• **EXERCISE PROMPT**
Rewrite everything from the line containing "Viewport: 1275px width, 1119px height." down through the line containing "Action: click(x=90, y=28)", putting "symbol" in place of "icon" and leaving the rest unchanged. Omit the pictures from your answer.

• **DATA RECORDS**
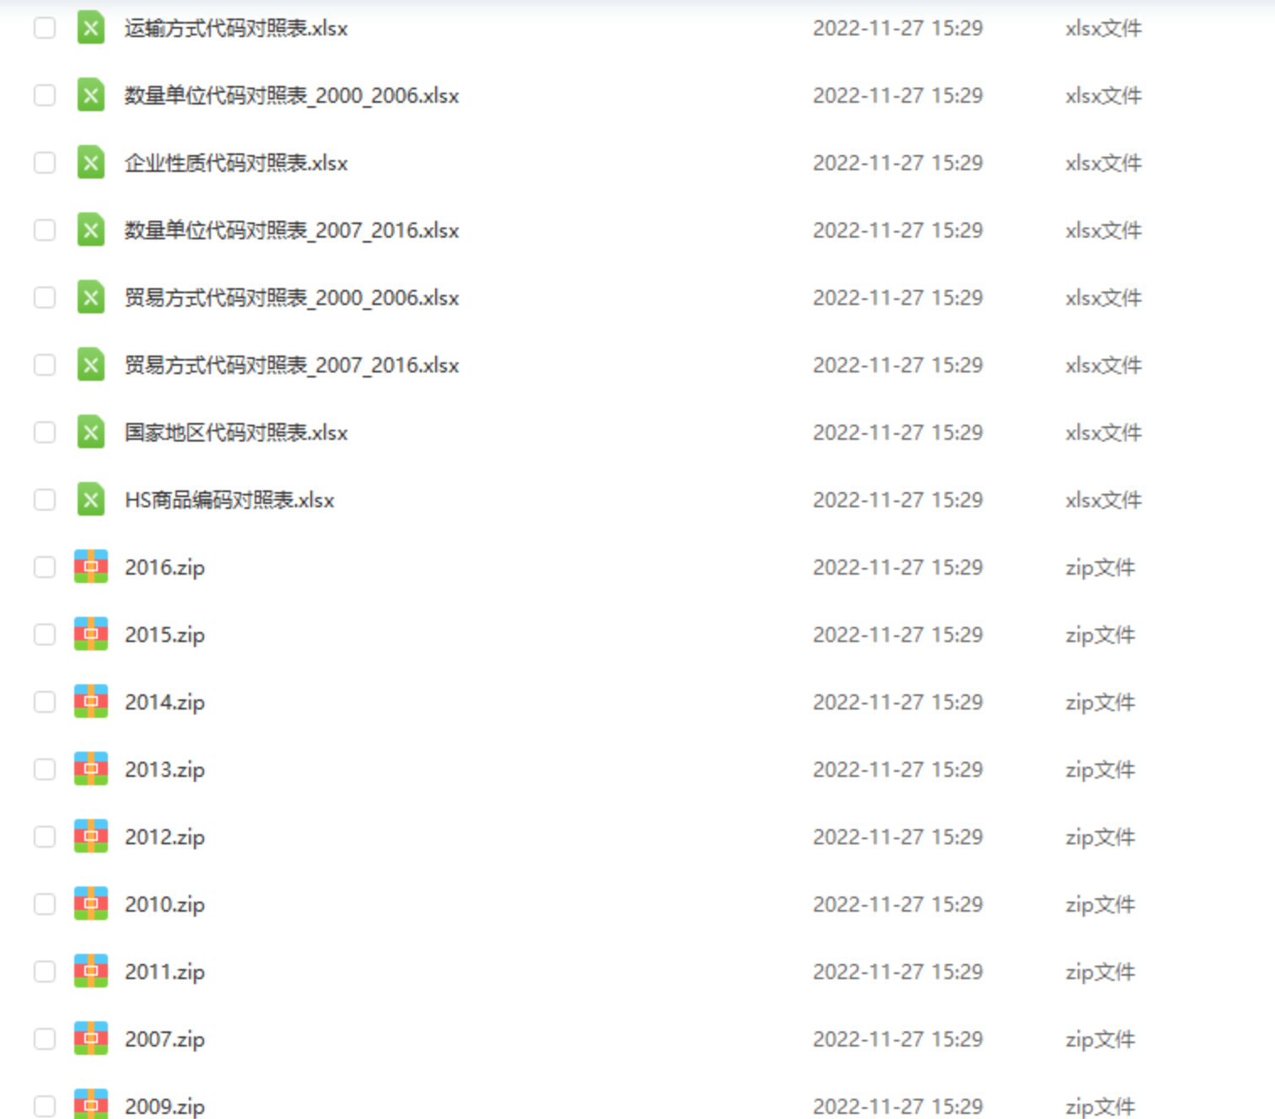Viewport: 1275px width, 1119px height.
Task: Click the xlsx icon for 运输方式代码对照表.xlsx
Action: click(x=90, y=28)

* * *

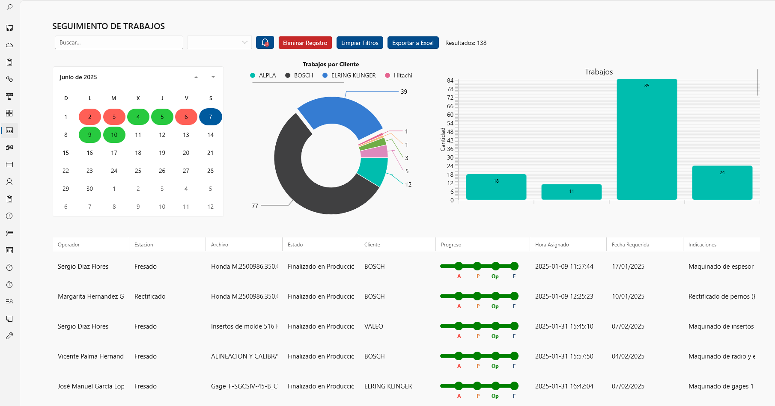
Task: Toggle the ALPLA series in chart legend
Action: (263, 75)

• **SOLVED PROBLEM**
Viewport: 1275px width, 1119px height.
Task: Click the xlsx symbol for 运输方式代码对照表.xlsx
Action: click(x=90, y=28)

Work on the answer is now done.